** START OF Document section **

Russia and Iraq present peace plans for Syria

Russia and Iraq present peace plans for Syria After months of reticence on international involvement in Syria, Russia has proposed a surprisingly tougher draft resolution on Syria to the United Nations Security Council. The resolution would call on all parties to immediately end violence, “including disproportionate use of force by the Syrian authorities.” Western countries ...

Russia and Iraq present peace plans for Syria

Russia and Iraq present peace plans for Syria

After months of reticence on international involvement in Syria, Russia has proposed a surprisingly tougher draft resolution on Syria to the United Nations Security Council. The resolution would call on all parties to immediately end violence, “including disproportionate use of force by the Syrian authorities.” Western countries believe the language was too weak, but were willing to negotiate, optimistic that these efforts would end the Security Council deadlock. U.S. Secretary of State Hillary Clinton was encouraged that Russia acknowledged the need for the Security Council to address the violence in Syria, however said “There are some issues in it that we would not be able to support. There’s unfortunately a seeming parity between the government and peaceful protesters.” Meanwhile, Prime Minister Nouri al-Maliki said Iraq will send a delegation to Syria to discuss an Iraqi peace initiative encouraging dialogue between the government and opposition in efforts to end the conflict. Elsewhere, Syrian army defectors killed 27 soldiers in a three-pronged, seemingly coordinated attack. The insurgency is becoming increasingly better armed and organized, with the Free Syrian Army claiming to have orchestrated many recent attacks.

** END OF Document section **
** START OF Stored data **

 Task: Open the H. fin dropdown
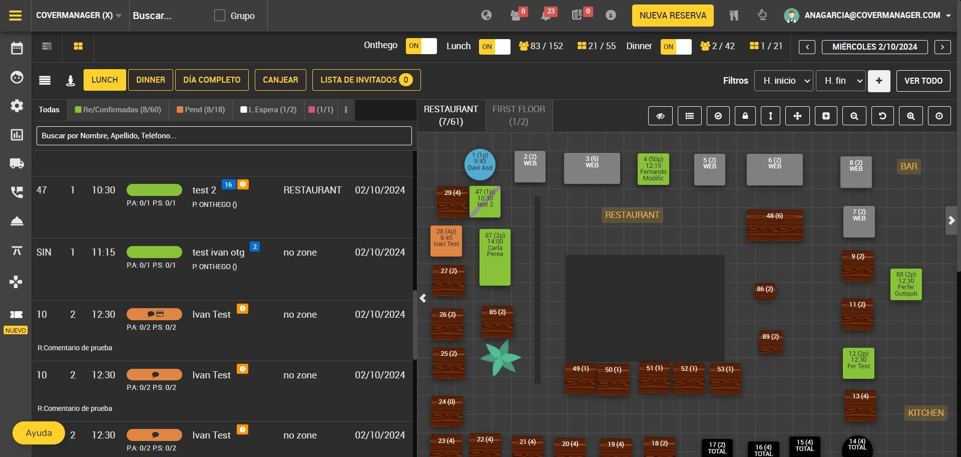pyautogui.click(x=840, y=81)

** END OF Stored data **

(Exercises)
[1] List every country that the Syria peace plans article mentions by name.
[2] Retype the passage of the Syria peace plans article from "Russia and Iraq present peace plans for Syria After" to "Western countries ...", keeping every word and punctuation mark unchanged.

(Outputs)
[1] Russia, Syria, Iraq, U.S.

[2]
Russia and Iraq present peace plans for Syria After months of reticence on international involvement in Syria, Russia has proposed a surprisingly tougher draft resolution on Syria to the United Nations Security Council. The resolution would call on all parties to immediately end violence, “including disproportionate use of force by the Syrian authorities.” Western countries ...